Malaria parasites perform sexual reproduction in mosquitoes where a pair of gametes fertilizes and differentiates into zygotes, and a single zygote produces several thousands of progeny infectious to next vertebrates. Although the parasite fertilization step has been considered as Achilles heel of parasite life cycle and thus a critical target for blocking malaria transmission in the mosquito, its molecular mechanisms are largely unknown. Previously, we identified that GENERATIVE CELL SPECIFIC 1 (GCS1) is a reproduction factor in angiosperm. Subsequently, it was found that rodent malaria parasite, Plasmodium berghei and green algae, Chlamydomonas reinhardtii possess GCS1 homologues which also play essential roles in gamete interaction. Moreover, intensive database mining revealed that GCS1-like gene homologues exist in the genomes of various organisms. Thus, it appears that GCS1 is an ancient and highly conserved molecule functioning at gamete interaction. In this mini-review, we describe the mechanisms of gametogenesis and fertilization in malaria parasites, comparing with other eukaryotic reproduction, and also speculate GCS1 functions in gamete interaction. We discuss the possibility of whether malaria GCS1 is a novel type of transmission blocking vaccine, by which anti-malaria GCS1 antibody may halt parasite fertilization and subsequent developments in the mosquitoes.

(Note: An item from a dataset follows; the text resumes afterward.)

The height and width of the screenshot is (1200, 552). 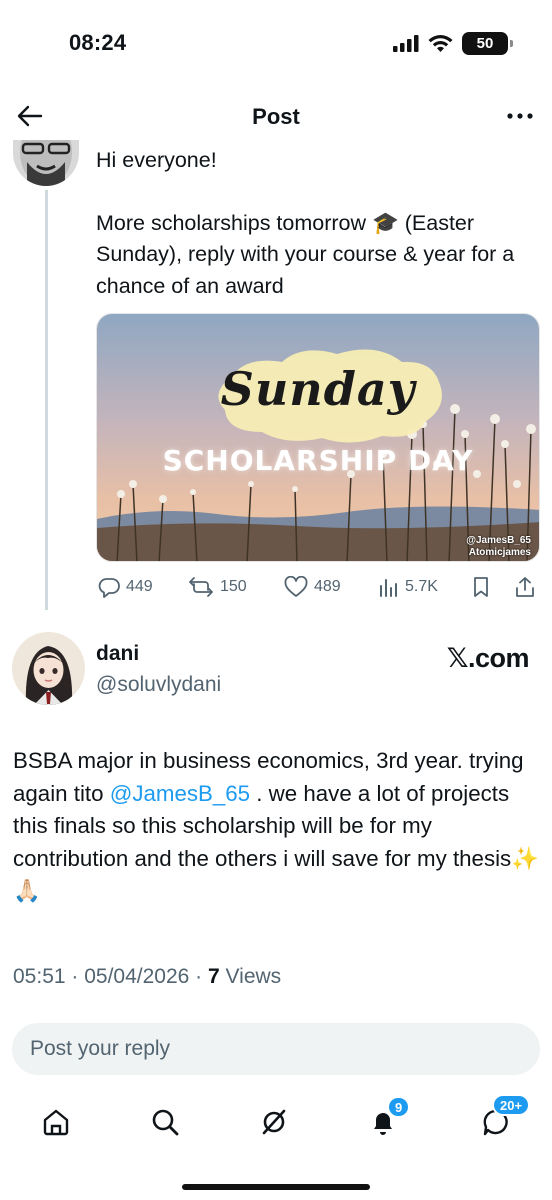 What do you see at coordinates (422, 586) in the screenshot?
I see `views-count: 5.7K` at bounding box center [422, 586].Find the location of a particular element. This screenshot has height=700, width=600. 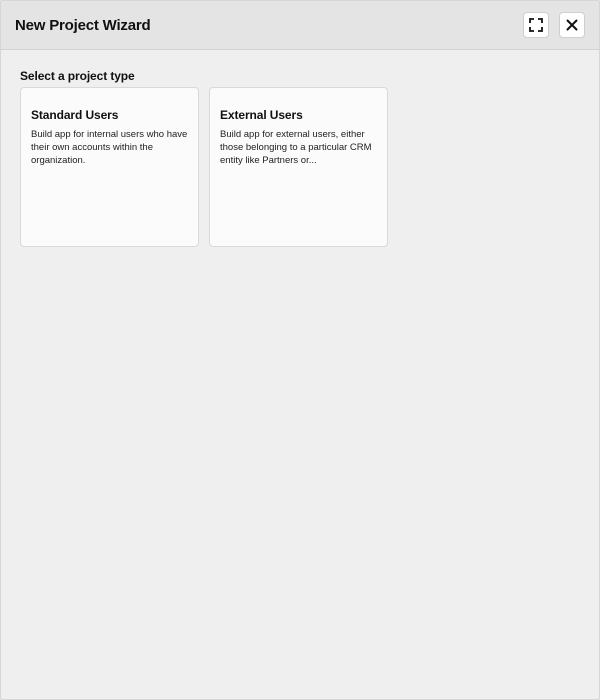

close-icon is located at coordinates (572, 25).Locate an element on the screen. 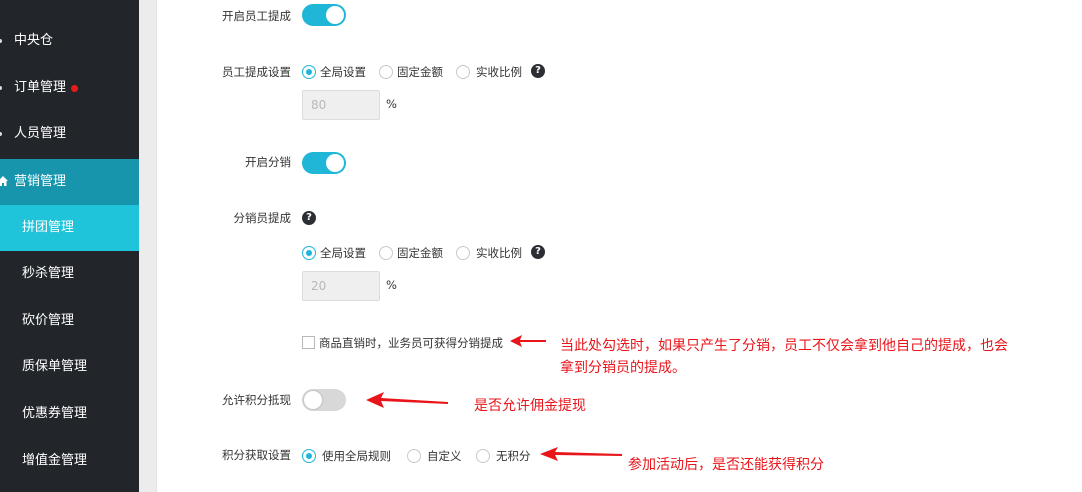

The Plasmodium HU homolog, which binds the plastid DNA sequence-independent manner, is essential for the parasite’s survival

The nuclear genome of the human malaria parasite Plasmodium falciparum encodes a homolog of the bacterial HU protein (PfHU). In this study, we characterised PfHUs physiological function. PfHU, which is targeted exclusively to the parasites plastid, bound its natural target – the plastid DNA – sequence‐independently and complemented lack of HU in Escherichia coli. The HU gene could not be knocked‐out from the genome of Plasmodium berghei, implying that HU is important for the parasites survival. As the human cell lacks the HU homolog, PfHU is a potential target for drugs to control malaria.